Take the entries that follow and write them out again, word for word.

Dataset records

= Beginning of Section =

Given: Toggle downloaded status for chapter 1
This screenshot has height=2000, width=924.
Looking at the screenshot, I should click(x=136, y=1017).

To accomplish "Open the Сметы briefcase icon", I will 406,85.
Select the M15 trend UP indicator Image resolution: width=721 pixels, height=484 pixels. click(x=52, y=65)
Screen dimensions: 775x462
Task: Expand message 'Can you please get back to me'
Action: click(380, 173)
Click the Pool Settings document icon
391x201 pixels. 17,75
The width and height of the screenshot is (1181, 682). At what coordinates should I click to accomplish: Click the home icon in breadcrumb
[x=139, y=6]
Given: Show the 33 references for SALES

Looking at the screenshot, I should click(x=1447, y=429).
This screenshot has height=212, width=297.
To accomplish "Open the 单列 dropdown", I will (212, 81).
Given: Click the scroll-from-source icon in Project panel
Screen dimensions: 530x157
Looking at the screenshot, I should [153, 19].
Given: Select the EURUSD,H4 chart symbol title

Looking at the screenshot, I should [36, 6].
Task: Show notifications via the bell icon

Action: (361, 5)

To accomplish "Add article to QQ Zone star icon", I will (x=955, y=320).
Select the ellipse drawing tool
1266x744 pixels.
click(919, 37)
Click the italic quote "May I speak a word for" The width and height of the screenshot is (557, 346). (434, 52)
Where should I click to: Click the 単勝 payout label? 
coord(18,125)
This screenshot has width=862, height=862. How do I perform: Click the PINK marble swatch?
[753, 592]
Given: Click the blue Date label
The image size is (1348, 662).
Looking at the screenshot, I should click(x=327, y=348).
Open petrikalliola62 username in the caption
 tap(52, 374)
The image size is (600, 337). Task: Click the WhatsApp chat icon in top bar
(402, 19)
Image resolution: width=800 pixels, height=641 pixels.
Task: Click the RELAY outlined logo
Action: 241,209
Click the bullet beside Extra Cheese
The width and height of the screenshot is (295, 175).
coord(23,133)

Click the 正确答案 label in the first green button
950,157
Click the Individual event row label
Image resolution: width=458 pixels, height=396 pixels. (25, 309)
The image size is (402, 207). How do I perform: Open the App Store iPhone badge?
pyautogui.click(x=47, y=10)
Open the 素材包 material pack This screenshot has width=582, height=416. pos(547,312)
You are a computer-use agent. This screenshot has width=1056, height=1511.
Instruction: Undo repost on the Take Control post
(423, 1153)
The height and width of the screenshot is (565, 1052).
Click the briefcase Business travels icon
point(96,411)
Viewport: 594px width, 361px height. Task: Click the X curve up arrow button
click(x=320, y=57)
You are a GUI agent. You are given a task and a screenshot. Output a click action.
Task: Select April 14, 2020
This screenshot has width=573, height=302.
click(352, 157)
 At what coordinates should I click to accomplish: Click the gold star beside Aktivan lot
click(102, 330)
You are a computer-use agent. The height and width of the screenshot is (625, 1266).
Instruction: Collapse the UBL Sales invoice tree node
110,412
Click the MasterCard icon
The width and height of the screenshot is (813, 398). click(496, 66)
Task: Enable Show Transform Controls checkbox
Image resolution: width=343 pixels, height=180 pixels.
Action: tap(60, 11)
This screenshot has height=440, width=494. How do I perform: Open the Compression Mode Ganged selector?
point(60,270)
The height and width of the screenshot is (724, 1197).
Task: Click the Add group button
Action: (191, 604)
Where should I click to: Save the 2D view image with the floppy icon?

= End of Section =

* **Answer space**
Given: Toggle downloaded status for chapter 1
This screenshot has height=2000, width=924.
Looking at the screenshot, I should click(x=136, y=1017).

To accomplish "Open the Сметы briefcase icon", I will 406,85.
Select the M15 trend UP indicator Image resolution: width=721 pixels, height=484 pixels. click(x=52, y=65)
Screen dimensions: 775x462
Task: Expand message 'Can you please get back to me'
Action: click(380, 173)
Click the Pool Settings document icon
391x201 pixels. 17,75
The width and height of the screenshot is (1181, 682). At what coordinates should I click to accomplish: Click the home icon in breadcrumb
[x=139, y=6]
Given: Show the 33 references for SALES

Looking at the screenshot, I should click(x=1447, y=429).
This screenshot has height=212, width=297.
To accomplish "Open the 单列 dropdown", I will (212, 81).
Given: Click the scroll-from-source icon in Project panel
Screen dimensions: 530x157
Looking at the screenshot, I should [153, 19].
Given: Select the EURUSD,H4 chart symbol title

Looking at the screenshot, I should [36, 6].
Task: Show notifications via the bell icon

Action: (361, 5)

To accomplish "Add article to QQ Zone star icon", I will (x=955, y=320).
Select the ellipse drawing tool
1266x744 pixels.
click(919, 37)
Click the italic quote "May I speak a word for" The width and height of the screenshot is (557, 346). (434, 52)
Where should I click to: Click the 単勝 payout label? 
coord(18,125)
This screenshot has width=862, height=862. How do I perform: Click the PINK marble swatch?
[753, 592]
Given: Click the blue Date label
The image size is (1348, 662).
Looking at the screenshot, I should click(x=327, y=348).
Open petrikalliola62 username in the caption
 tap(52, 374)
The image size is (600, 337). Task: Click the WhatsApp chat icon in top bar
(402, 19)
Image resolution: width=800 pixels, height=641 pixels.
Task: Click the RELAY outlined logo
Action: 241,209
Click the bullet beside Extra Cheese
The width and height of the screenshot is (295, 175).
coord(23,133)

Click the 正确答案 label in the first green button
950,157
Click the Individual event row label
Image resolution: width=458 pixels, height=396 pixels. (25, 309)
The image size is (402, 207). How do I perform: Open the App Store iPhone badge?
pyautogui.click(x=47, y=10)
Open the 素材包 material pack This screenshot has width=582, height=416. pos(547,312)
You are a computer-use agent. This screenshot has width=1056, height=1511.
Instruction: Undo repost on the Take Control post
(423, 1153)
The height and width of the screenshot is (565, 1052).
Click the briefcase Business travels icon
point(96,411)
Viewport: 594px width, 361px height. Task: Click the X curve up arrow button
click(x=320, y=57)
You are a GUI agent. You are given a task and a screenshot. Output a click action.
Task: Select April 14, 2020
This screenshot has width=573, height=302.
click(352, 157)
 At what coordinates should I click to accomplish: Click the gold star beside Aktivan lot
click(102, 330)
You are a computer-use agent. The height and width of the screenshot is (625, 1266).
Instruction: Collapse the UBL Sales invoice tree node
110,412
Click the MasterCard icon
The width and height of the screenshot is (813, 398). click(496, 66)
Task: Enable Show Transform Controls checkbox
Image resolution: width=343 pixels, height=180 pixels.
Action: tap(60, 11)
This screenshot has height=440, width=494. How do I perform: Open the Compression Mode Ganged selector?
point(60,270)
The height and width of the screenshot is (724, 1197).
Task: Click the Add group button
Action: (191, 604)
Where should I click to: Save the 2D view image with the floppy icon?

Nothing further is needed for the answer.